The resolution is estimated to add nearly $1 billion a year for transportation, money that would keep coming in until the drilling boom dies. But, as Sen. Kevin Eltife, R-Tyler, pointed out, that is only a fraction of the $4 billion a year that transportation officials say that TxDOT needs to maintain current traffic levels.
"This problem is not going to go away. It's only going to get worse. The 4 billion barely relieves congestion," he said. "As politicians we don't need to go around thumping our chests saying we fixed the problem. We need to be realistic to voters and taxpayers and tell them it's going to take more money in the form of new revenue to fix this problem."
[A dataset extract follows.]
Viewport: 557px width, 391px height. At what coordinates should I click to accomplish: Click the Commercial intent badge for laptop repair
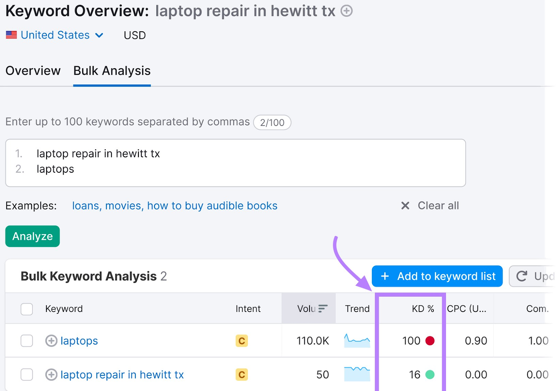[x=241, y=375]
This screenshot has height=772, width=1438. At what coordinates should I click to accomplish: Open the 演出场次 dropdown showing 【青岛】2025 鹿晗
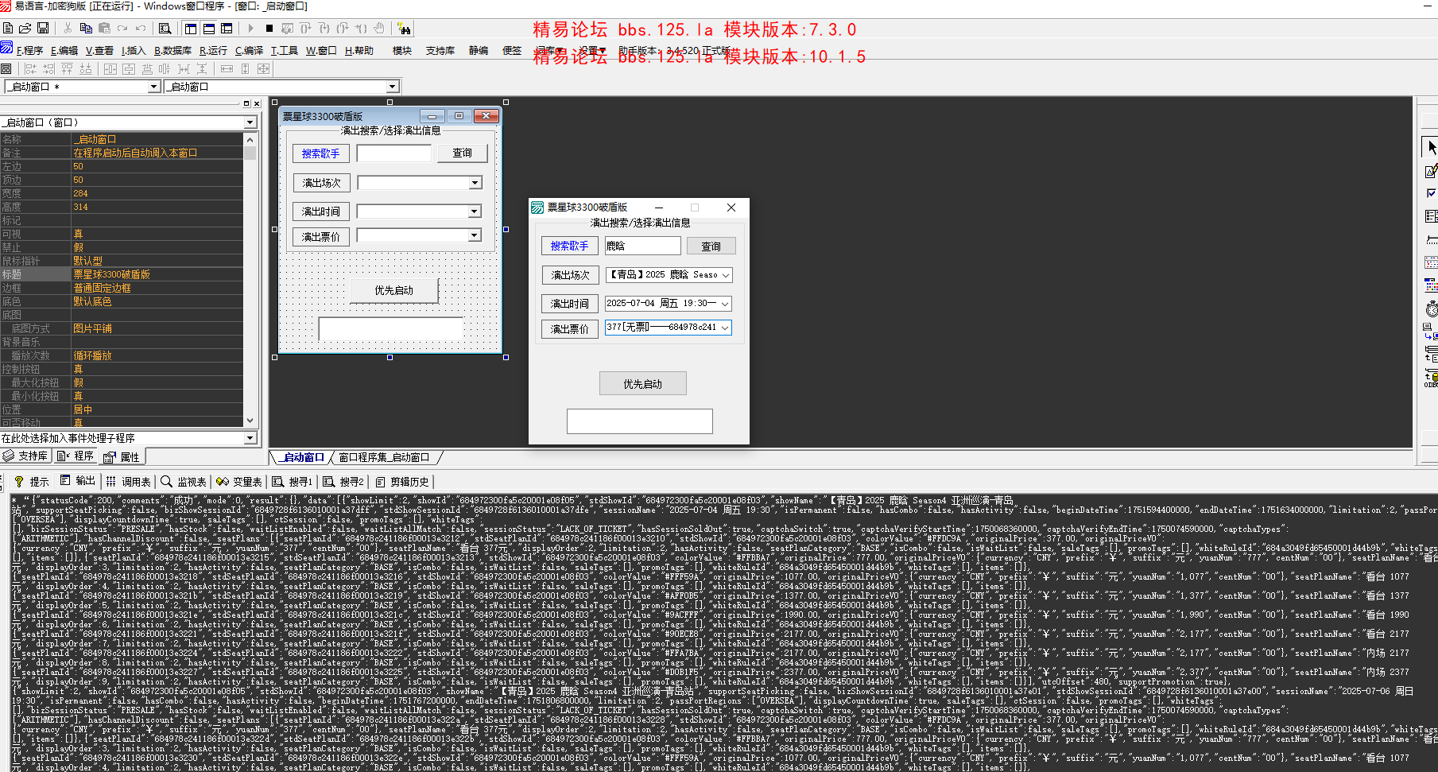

Sen. Wendy Davis, D-Fort Worth, sought to ensure that the proposal would not restrict a portion of oil and gas taxes that the Texas Constitution dedicates to public education. She asked for a "clarification that there is a still continuing obligation" for that money to flow to public schools.
Nichols said that both the comptroller and the Legislative Budget Board had been "very clear" that such a clarification was not needed.
"I don't think there is a contradiction. I think it's working just fine," he said.
SJR 2 needs a final vote to officially pass the Senate, and it must be approved by the House, where lawmakers have offered their own proposals. Instead of directly pumping up the highway fund, House Joint Resolution 16 from Rep. Joe Pickett, D-El Paso, would send some of the revenue currently earmarked for the Rainy Day Fund to public education, undoing a long-standing diversion of the state’s 20-cent gas tax, of which a nickel currently goes to schools. The measure has the backing of the House’s lead budget writer, state Rep. Jim Pitts, R-Waxahachie, who has signed on as a co-author.
Pickett's proposal could draw support from some House Republicans who had opposed additional funding for TxDOT during the regular session in part because the measures didn't end the gas tax diversion. Yet those same lawmakers may be wary of any proposal that reduces the funding stream to the Rainy Day Fund, widely regarded as the state's savings account.
For either proposal to pass, they will need to muster strong bipartisan support as both amend the state’s Constitution, a move that requires the backing of two-thirds of both chambers.